Ideally, master files should not be compressed; as of this writing, most master images are formatted as uncompressed TIFF files, though an official, ratified standard that will replace TIFF is likely to appear at some point in the near future. If some form of compression is required, lossless compression is preferred. The files should be given appropriate file names so that desired images can be easily located.

Image metadata should be immediately documented in whatever management software or database is utilized. The process of capturing metadata can be laborious, but programs are available that automatically capture technical information from file headers, and many data elements, such as scanning device, settings, etc., will be the same for many files and can be added by default or in bulk. The masters should then be processed into the chosen preservation strategy, and access to them should be controlled in order to ensure their authenticity and integrity. (See Long-Term Management and Preservation.) It is possible to embed metadata, beyond the technical information automatically contained in file headers, in image files themselves as well as within a database or management system. Such redundant storage of metadata can serve as a safeguard against a digital image becoming unidentifiable. However, not all applications support such embedding, and it is also conceivable that embedded metadata could complicate a long-term preservation strategy.

Access Files

Generally, master images are created at a higher quality than is possible (because of bandwidth or format limitations) or desirable (for reasons of security, data integrity, or rights protection) to deliver to end users, and access images are derived from master files through compression. All access files should be associated with appropriate metadata and incorporated into the chosen preservation strategy, just as master files are. In fact, much of the metadata will be "inherited" from the master file. Almost all image collections are now delivered via the Web, and the most common access formats as of this writing are JPEG and GIF. Most Web browsers support these formats, so users are not required to download additional viewing or decompression software. Each institution will need to determine what quality of access image is acceptable for its various classes of users and measure this decision against the cost in resources for image creation, delivery, and storage.

Web-based distribution using browser-supported file formats is the most common and broadly accessible way of distributing images, but it does impose certain limitations, especially if there is a desire to offer higher-quality, and therefore larger, images. For instance, delivering images to users accessing the Internet through a 56 Kbps modem will necessitate small (highly compressed) images to prevent those users' systems becoming overburdened. The general adoption and support of more efficient compression formats (see File Formats) and a wider adoption of broadband technology may go a long way toward remedying this situation. In the meantime, another option is to use a proprietary form of compression that requires special decompression software at the user's workstation. An example of such a compression system is MrSID, which, like JPEG2000, uses wavelet compression and can be used to display high-quality images over the Internet.
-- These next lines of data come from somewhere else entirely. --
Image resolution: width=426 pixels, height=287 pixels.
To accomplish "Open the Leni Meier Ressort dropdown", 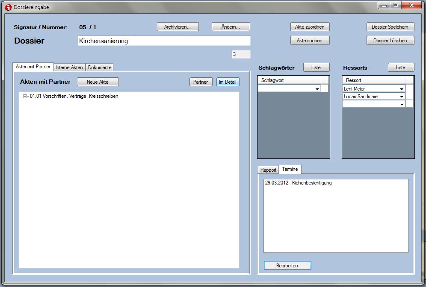I will 402,89.
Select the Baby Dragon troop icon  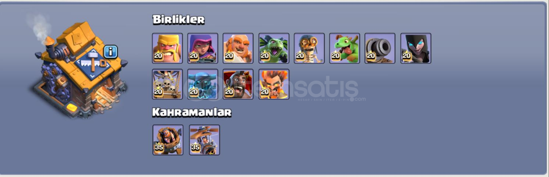pyautogui.click(x=345, y=48)
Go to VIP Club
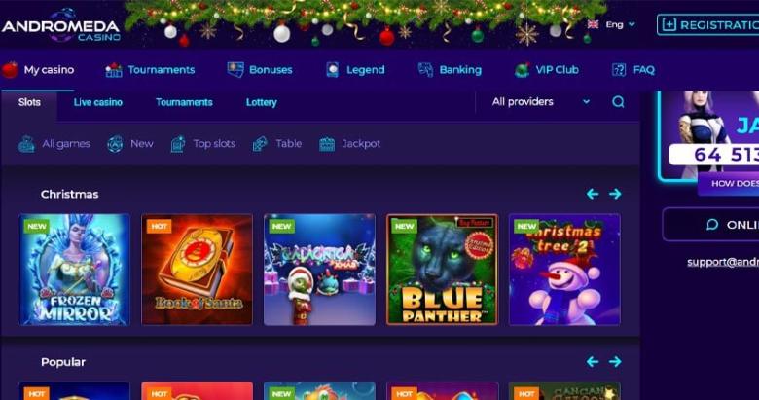The width and height of the screenshot is (759, 400). [x=547, y=70]
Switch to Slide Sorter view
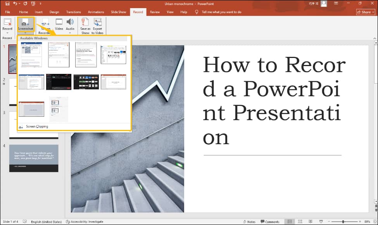This screenshot has width=378, height=225. pyautogui.click(x=300, y=221)
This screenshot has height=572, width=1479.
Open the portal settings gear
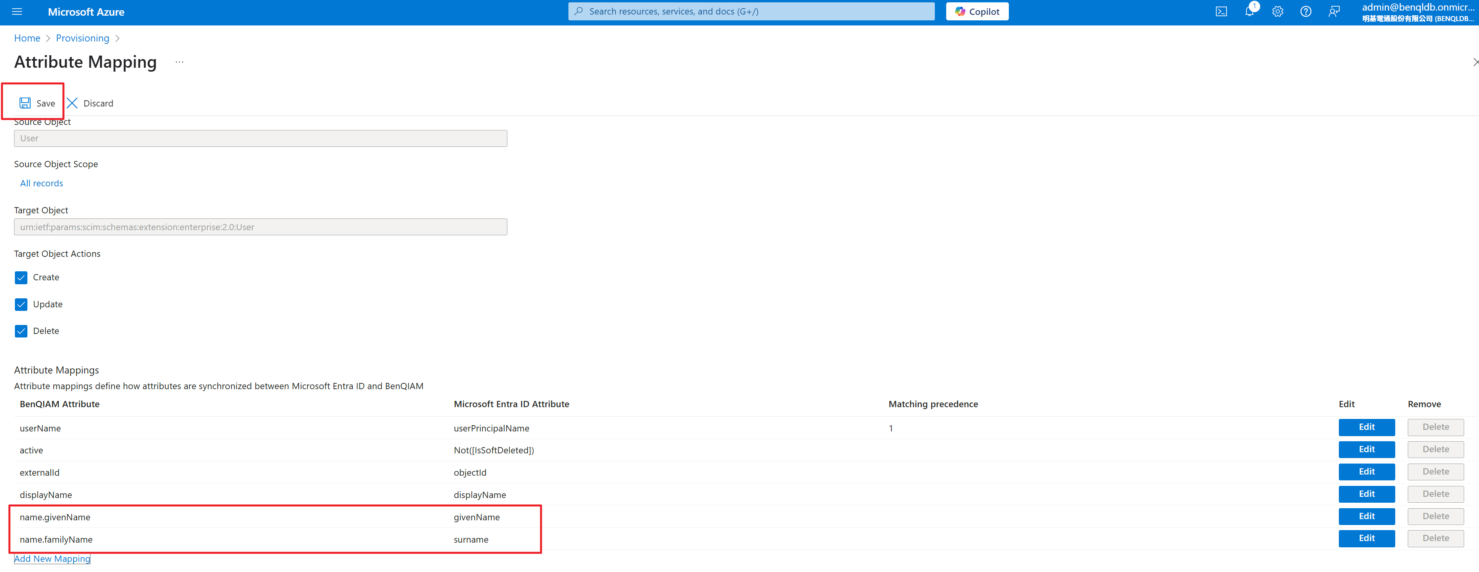coord(1277,11)
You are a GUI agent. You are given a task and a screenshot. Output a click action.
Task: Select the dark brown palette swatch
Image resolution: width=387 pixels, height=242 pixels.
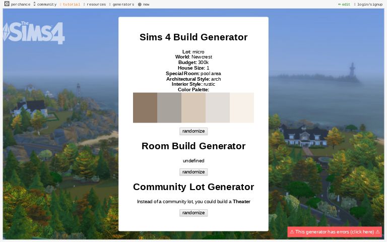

However, the usual caution that applies to proprietary technology should be applied here: legal and longevity issues may emerge.

Another strategy is to provide smaller compressed images over the Web or some other Internet-based file exchange method but then require users to go to a specific site, such as the physical home of the host institution, to view higher-quality images either over an intranet or on optical media such as a CD- or DVD-ROM. This option may be a useful stopgap solution, providing at least limited access to higher-quality images. There may be other reasons for offering images and metadata on optical or other media besides (or instead of) over the Web, such as restricted Internet access in certain countries.